В полночь на вилле «Линда» - Михаил Роговой
- Пауль,- испуганно позвал Бергсон, отнимая ладони от лица.- Пауль, мы все равно должны остаться друзьями.
Пауль молчал.
- Пауль?
Бергсон быстро оглянулся. В кабинете никого не было. Пауль ушел. Он не захотел понять и простить - и ушел. Бергсон попытался подняться, но не смог - тело словно обмякло. Случайно он обратил внимание, что маятник часов не раскачивается, часы стоят.

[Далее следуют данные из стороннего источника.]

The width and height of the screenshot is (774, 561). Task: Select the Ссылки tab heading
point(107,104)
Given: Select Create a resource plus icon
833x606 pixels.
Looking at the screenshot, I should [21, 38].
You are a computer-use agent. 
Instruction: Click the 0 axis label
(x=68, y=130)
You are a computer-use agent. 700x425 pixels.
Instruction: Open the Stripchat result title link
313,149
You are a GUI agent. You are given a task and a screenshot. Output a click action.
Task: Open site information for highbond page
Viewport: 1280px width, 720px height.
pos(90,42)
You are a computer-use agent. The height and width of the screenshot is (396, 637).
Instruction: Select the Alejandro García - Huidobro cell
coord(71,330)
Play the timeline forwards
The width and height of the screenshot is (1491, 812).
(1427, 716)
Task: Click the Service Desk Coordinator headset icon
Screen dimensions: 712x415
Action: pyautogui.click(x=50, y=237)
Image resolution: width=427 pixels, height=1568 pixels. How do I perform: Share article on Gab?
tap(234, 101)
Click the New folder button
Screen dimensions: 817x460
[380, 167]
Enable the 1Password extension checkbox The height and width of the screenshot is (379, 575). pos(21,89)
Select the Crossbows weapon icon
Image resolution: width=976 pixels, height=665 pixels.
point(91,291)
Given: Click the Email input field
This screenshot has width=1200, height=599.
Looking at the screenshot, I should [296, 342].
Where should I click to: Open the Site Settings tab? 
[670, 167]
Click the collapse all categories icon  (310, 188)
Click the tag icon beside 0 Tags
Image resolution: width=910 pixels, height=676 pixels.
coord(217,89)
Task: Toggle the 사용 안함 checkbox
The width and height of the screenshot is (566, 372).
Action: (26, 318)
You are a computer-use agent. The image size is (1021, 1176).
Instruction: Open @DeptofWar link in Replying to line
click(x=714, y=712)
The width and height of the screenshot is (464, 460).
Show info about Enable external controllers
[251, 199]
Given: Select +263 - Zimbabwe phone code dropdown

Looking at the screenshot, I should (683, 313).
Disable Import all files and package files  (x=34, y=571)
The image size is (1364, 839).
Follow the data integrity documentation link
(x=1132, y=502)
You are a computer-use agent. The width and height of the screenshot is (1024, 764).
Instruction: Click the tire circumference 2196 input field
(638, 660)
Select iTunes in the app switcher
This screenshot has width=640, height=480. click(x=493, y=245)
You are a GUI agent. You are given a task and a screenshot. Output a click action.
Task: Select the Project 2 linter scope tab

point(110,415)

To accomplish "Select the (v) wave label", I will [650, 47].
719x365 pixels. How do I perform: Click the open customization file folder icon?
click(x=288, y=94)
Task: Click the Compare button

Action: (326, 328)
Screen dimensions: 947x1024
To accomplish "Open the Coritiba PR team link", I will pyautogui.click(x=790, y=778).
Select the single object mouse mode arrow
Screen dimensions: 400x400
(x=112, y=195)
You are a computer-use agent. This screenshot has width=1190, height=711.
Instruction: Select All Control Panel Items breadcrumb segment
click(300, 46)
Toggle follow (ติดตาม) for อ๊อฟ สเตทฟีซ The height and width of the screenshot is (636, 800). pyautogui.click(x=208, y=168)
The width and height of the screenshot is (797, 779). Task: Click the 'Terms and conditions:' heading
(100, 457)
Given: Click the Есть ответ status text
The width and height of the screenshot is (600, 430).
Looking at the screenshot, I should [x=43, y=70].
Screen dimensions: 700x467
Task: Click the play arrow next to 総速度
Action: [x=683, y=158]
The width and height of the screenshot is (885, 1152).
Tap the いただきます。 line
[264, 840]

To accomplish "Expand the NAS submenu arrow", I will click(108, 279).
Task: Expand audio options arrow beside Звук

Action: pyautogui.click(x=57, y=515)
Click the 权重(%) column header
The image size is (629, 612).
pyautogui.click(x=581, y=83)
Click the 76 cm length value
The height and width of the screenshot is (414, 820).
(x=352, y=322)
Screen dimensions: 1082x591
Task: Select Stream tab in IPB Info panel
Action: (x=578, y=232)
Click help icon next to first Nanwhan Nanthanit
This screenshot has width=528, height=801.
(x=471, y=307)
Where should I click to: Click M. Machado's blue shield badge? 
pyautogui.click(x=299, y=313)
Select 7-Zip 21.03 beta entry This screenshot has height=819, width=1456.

Бергсон удивился, потому что ни на минуту не переставал слышать их оглушительный стук. Что же ему делать? Он создал людям линда-микроскоп, но лучше бы его не создавал. В этом мире, где никто не понимает и не хочет понять другого, великие изобретения не нужны, они опасны. Они должны появляться не чаще одного раза в полстолетие, иначе человечество не будет успевать приспосабливаться к ним и наступит катастрофа. Линда-микроскоп не нужен, он несвоевременен. Бергсон смутно чувствовал это давно, недаром еще год назад он взял с Сэма Бриджа клятву, что тот, в случае его, Макса Бергсона, внезапной смерти, снимет с микроскопа важнейшую аппаратуру, и вместе с чертежами передаст адвокатской конторе, ведущей дела Бергсона, для обнародования только через тридцать лет.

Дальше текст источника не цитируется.